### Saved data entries
· · ·

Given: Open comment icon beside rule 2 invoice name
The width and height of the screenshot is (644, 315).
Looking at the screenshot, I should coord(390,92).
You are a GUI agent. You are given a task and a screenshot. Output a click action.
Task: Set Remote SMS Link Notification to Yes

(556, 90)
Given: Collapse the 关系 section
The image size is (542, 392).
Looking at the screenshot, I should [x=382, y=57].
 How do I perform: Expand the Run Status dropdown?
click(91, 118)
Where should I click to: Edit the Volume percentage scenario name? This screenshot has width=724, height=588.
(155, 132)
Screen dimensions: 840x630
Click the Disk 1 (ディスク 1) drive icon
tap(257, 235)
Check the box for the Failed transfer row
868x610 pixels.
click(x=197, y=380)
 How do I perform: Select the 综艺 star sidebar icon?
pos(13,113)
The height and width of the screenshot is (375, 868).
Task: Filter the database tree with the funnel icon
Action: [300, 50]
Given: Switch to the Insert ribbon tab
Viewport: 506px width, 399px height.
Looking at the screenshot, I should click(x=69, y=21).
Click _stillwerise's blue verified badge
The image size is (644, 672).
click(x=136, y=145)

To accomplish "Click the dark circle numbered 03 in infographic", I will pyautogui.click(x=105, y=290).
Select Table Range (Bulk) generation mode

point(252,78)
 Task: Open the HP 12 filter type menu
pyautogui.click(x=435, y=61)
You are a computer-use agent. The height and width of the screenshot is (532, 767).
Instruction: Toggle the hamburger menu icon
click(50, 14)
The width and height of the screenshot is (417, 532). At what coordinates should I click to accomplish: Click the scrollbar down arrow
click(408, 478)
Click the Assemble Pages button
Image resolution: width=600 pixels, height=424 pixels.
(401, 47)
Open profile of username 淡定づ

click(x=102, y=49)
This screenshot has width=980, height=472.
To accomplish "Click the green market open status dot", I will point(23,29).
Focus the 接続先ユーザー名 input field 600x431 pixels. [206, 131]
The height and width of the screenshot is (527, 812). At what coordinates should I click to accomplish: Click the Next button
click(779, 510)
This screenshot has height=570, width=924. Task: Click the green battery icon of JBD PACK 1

· · ·

Transcribe all of the records above without altering anything.

### Written answer
Given: Open comment icon beside rule 2 invoice name
The width and height of the screenshot is (644, 315).
Looking at the screenshot, I should coord(390,92).
You are a GUI agent. You are given a task and a screenshot. Output a click action.
Task: Set Remote SMS Link Notification to Yes

(556, 90)
Given: Collapse the 关系 section
The image size is (542, 392).
Looking at the screenshot, I should [x=382, y=57].
 How do I perform: Expand the Run Status dropdown?
click(91, 118)
Where should I click to: Edit the Volume percentage scenario name? This screenshot has width=724, height=588.
(155, 132)
Screen dimensions: 840x630
Click the Disk 1 (ディスク 1) drive icon
tap(257, 235)
Check the box for the Failed transfer row
868x610 pixels.
click(x=197, y=380)
 How do I perform: Select the 综艺 star sidebar icon?
pos(13,113)
The height and width of the screenshot is (375, 868).
Task: Filter the database tree with the funnel icon
Action: [300, 50]
Given: Switch to the Insert ribbon tab
Viewport: 506px width, 399px height.
Looking at the screenshot, I should click(x=69, y=21).
Click _stillwerise's blue verified badge
The image size is (644, 672).
click(x=136, y=145)

To accomplish "Click the dark circle numbered 03 in infographic", I will pyautogui.click(x=105, y=290).
Select Table Range (Bulk) generation mode

point(252,78)
 Task: Open the HP 12 filter type menu
pyautogui.click(x=435, y=61)
You are a computer-use agent. The height and width of the screenshot is (532, 767).
Instruction: Toggle the hamburger menu icon
click(50, 14)
The width and height of the screenshot is (417, 532). At what coordinates should I click to accomplish: Click the scrollbar down arrow
click(408, 478)
Click the Assemble Pages button
Image resolution: width=600 pixels, height=424 pixels.
(401, 47)
Open profile of username 淡定づ

click(x=102, y=49)
This screenshot has width=980, height=472.
To accomplish "Click the green market open status dot", I will point(23,29).
Focus the 接続先ユーザー名 input field 600x431 pixels. [206, 131]
The height and width of the screenshot is (527, 812). At what coordinates should I click to accomplish: Click the Next button
click(779, 510)
This screenshot has height=570, width=924. Task: Click the green battery icon of JBD PACK 1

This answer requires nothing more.